Die Trinkwasser-Ampel des Wasserbeschaffungsverbandes (WBV) „Am Wiehen“ zeigt wieder Grün – zumindest vorerst. Nach den sehr trockenen letzten Monaten hat sich die Trinkwasser-Abgabesituation im Verbandsgebiet stabilisiert. Die Wassermengen, die zuletzt an mehreren Tagen das bereitgestellte Volumen überschritten, sind inzwischen gesunken. Dennoch ruft WBV-Verbandsvorsteher Michael Kasche weiterhin zum Trinkwassersparen auf – und zu einem dauerhaften Umdenken.

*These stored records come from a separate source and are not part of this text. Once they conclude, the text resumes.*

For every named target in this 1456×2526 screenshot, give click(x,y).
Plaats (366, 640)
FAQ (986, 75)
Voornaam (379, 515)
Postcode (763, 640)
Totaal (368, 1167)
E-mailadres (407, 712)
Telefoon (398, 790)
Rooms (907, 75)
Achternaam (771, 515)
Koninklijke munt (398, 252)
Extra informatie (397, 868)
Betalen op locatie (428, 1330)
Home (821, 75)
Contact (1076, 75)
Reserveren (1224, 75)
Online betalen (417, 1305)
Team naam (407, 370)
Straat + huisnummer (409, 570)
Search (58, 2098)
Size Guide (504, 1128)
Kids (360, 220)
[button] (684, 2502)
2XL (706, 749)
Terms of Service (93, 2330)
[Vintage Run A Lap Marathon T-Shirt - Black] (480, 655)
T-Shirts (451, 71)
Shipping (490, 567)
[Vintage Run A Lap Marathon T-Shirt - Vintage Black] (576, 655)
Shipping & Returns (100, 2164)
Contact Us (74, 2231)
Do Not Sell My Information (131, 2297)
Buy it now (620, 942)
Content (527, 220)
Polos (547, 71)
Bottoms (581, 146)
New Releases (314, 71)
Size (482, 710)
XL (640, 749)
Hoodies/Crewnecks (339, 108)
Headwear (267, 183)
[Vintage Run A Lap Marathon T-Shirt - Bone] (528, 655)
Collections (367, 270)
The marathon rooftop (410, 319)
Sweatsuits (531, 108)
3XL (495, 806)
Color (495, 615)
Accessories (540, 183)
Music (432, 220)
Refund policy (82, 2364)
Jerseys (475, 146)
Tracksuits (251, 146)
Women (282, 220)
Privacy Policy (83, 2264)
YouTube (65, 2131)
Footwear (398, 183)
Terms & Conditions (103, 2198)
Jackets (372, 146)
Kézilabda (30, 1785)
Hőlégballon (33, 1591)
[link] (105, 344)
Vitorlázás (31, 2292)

Denn: Auch wenn der Wasserverbrauch der privaten Haushalte in Bad Oeynhausen, Hille, Hüllhorst und Löhne leicht gesunken ist, bleibt der Bedarf in anderen Bereichen hoch. Die Landwirtschaft steht in der Hauptwachstumszeit vor der Herausforderung, Felder gezielt bewässern zu müssen, um Ernteausfälle zu vermeiden. Und im Fall eines Wald- oder Flächenbrandes muss ausreichend Löschwasser zur Verfügung stehen – eine zusätzliche Belastung für die Netze.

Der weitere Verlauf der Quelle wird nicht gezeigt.